| Provided data |

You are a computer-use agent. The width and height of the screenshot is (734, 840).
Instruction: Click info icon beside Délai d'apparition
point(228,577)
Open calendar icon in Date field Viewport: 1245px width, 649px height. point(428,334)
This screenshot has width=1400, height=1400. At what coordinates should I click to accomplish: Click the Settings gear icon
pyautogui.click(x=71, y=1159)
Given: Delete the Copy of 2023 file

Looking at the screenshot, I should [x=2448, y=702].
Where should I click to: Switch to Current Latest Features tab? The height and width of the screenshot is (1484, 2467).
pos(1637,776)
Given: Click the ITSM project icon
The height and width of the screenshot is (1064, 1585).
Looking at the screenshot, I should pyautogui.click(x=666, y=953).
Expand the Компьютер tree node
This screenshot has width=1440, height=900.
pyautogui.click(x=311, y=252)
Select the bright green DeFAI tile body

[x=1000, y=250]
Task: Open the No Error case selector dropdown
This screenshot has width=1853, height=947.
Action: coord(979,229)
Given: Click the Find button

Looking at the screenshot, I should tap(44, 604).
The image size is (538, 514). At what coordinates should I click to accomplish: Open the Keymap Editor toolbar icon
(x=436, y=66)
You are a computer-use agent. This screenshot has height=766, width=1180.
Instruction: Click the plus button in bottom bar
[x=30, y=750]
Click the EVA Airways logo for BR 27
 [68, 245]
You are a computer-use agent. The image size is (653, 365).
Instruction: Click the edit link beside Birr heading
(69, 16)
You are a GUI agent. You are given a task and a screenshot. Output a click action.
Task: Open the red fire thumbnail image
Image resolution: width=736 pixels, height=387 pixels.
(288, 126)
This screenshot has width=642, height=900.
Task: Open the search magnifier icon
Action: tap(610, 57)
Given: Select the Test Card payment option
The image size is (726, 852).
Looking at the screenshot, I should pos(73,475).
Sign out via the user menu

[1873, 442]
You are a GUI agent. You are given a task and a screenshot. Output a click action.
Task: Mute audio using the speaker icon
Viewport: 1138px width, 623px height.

| What to work on |
Rewrite the data above as a numbered list with one line per item, skipping any blank lines.

| Response to this task |
1. You are a computer-use agent. The width and height of the screenshot is (734, 840).
2. Instruction: Click info icon beside Délai d'apparition
3. point(228,577)
4. Open calendar icon in Date field Viewport: 1245px width, 649px height. point(428,334)
5. This screenshot has width=1400, height=1400. At what coordinates should I click to accomplish: Click the Settings gear icon
6. pyautogui.click(x=71, y=1159)
7. Given: Delete the Copy of 2023 file
8. Looking at the screenshot, I should [x=2448, y=702].
9. Where should I click to: Switch to Current Latest Features tab? The height and width of the screenshot is (1484, 2467).
10. pos(1637,776)
11. Given: Click the ITSM project icon
12. The height and width of the screenshot is (1064, 1585).
13. Looking at the screenshot, I should pyautogui.click(x=666, y=953).
14. Expand the Компьютер tree node
15. This screenshot has width=1440, height=900.
16. pyautogui.click(x=311, y=252)
17. Select the bright green DeFAI tile body
18. [x=1000, y=250]
19. Task: Open the No Error case selector dropdown
20. This screenshot has width=1853, height=947.
21. Action: coord(979,229)
22. Given: Click the Find button
23. Looking at the screenshot, I should tap(44, 604).
24. The image size is (538, 514). At what coordinates should I click to accomplish: Open the Keymap Editor toolbar icon
25. (x=436, y=66)
26. You are a computer-use agent. This screenshot has height=766, width=1180.
27. Instruction: Click the plus button in bottom bar
28. [x=30, y=750]
29. Click the EVA Airways logo for BR 27
30.  [68, 245]
31. You are a computer-use agent. The image size is (653, 365).
32. Instruction: Click the edit link beside Birr heading
33. (69, 16)
34. You are a GUI agent. You are given a task and a screenshot. Output a click action.
35. Task: Open the red fire thumbnail image
36. Image resolution: width=736 pixels, height=387 pixels.
37. (288, 126)
38. This screenshot has width=642, height=900.
39. Task: Open the search magnifier icon
40. Action: tap(610, 57)
41. Given: Select the Test Card payment option
42. The image size is (726, 852).
43. Looking at the screenshot, I should pos(73,475).
44. Sign out via the user menu
45. [1873, 442]
46. You are a GUI agent. You are given a task and a screenshot. Output a click action.
47. Task: Mute audio using the speaker icon
48. Viewport: 1138px width, 623px height.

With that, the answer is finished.